MARINE CORPS AIR STATION IWAKUNI, Japan -- The year was 1955. African Americans from Mobile, Ala. decided their civil rights had been trampled on long enough and started a citywide bus boycott. The Brooklyn Dodgers had just won the World Series from the mighty New York Yankees and West Germany made headlines by joining NATO. Bread cost 15 cents and 21-year-old Cpl. Edmund Walsh reported for duty aboard Marine Corps Air Station Iwakuni, Japan.
Although many years would pass before Walsh would come back to the Station, this time as a retired major, the memories and experiences remained inside the man who met his wife and had his first child here.
"I was stationed in Iwakuni from 1955 to 1958. Back then everyone rode bikes and nobody had cars unlike what I see today," said Walsh.
The retired major spent 26 years in the Marine Corps spending the first 13 of those years on the enlisted side. After being temporary selected as a second lieutenant, Walsh was shipped to Vietnam and, after his tour was complete, his commission was made permanent. Although Walsh would never return to Iwakuni as an active duty Marine after his three-year tour, he said he still reminisces about the time he spent here.
"When I came to Iwakuni as a corporal it was an E-3 and sergeants were E-4s," said the former ground supply Marine. "My barracks were made out of wood and there were 15 Marines to a room and it stood where the Headquarters Building (Building one) now stands."

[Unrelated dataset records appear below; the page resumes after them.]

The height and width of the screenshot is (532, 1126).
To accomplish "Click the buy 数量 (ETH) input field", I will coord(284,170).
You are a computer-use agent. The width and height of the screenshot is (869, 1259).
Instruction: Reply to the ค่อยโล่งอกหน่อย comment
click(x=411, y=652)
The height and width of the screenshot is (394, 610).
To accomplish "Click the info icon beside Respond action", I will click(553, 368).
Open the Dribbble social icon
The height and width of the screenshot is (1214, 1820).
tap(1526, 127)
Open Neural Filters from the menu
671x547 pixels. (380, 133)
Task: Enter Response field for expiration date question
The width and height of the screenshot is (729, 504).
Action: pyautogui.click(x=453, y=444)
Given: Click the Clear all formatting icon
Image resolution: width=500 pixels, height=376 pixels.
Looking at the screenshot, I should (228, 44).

To further state the dramatic changes the Station has undergone, Walsh said the building where he worked is now the location of the IronWorks Gym. A small Post Exchange was across the street from his barracks and the most common thing to do for Marines here was to go to the enlisted club on the other side of the base.
For most service members here now, the yen rate has never been over 124 yen to the U.S. dollar, but according to Walsh it was common to see the rate as high as 360 yen to the dollar.
"Everything was so cheap back then. Bread was 15 cents, electronics were cheap, but also poorly made and appliances were very inexpensive," he said.
Liberty cards were in affect back then with Marines signing out with buddies like it is done today. But while most Americans were bopping to the number one hit that year, "Rock Around the Clock" by Billy Haley and the Comets, Walsh was spending his weekends with his future wife and a few friends entertaining orphans in Hiroshima.
"My wife was a Japanese employee and she worked with me on base, but before we got married she would come with us to the orphanage and act as a translator. We would take the kids to an amusement park close by and buy them clothes and such just to help out," Walsh said.
Although Walsh said his three years here were great he wouldn't have minded being stationed here now.
"The base is amazing. The buildings are so high tech and I remember the golf course not being much more than a cow pasture," Walsh joked. "Now the course is great and the clubhouse is first rate."
One thing Walsh still has trouble getting over is the amount of cars on base.
"I have relatives not far from base and I walk here when I come on base and all I see is cars. Whatever happen to good old fashion bike riding?" he asked.
But Walsh answered his own question realizing change is inevitable and in many cases an improvement.
"I think the best thing about MCAS Iwakuni is every year this place becomes more beautiful than the year before. Despite all the changes I still get the same feeling walking through the Main Gate as I did 50 years ago," said Walsh.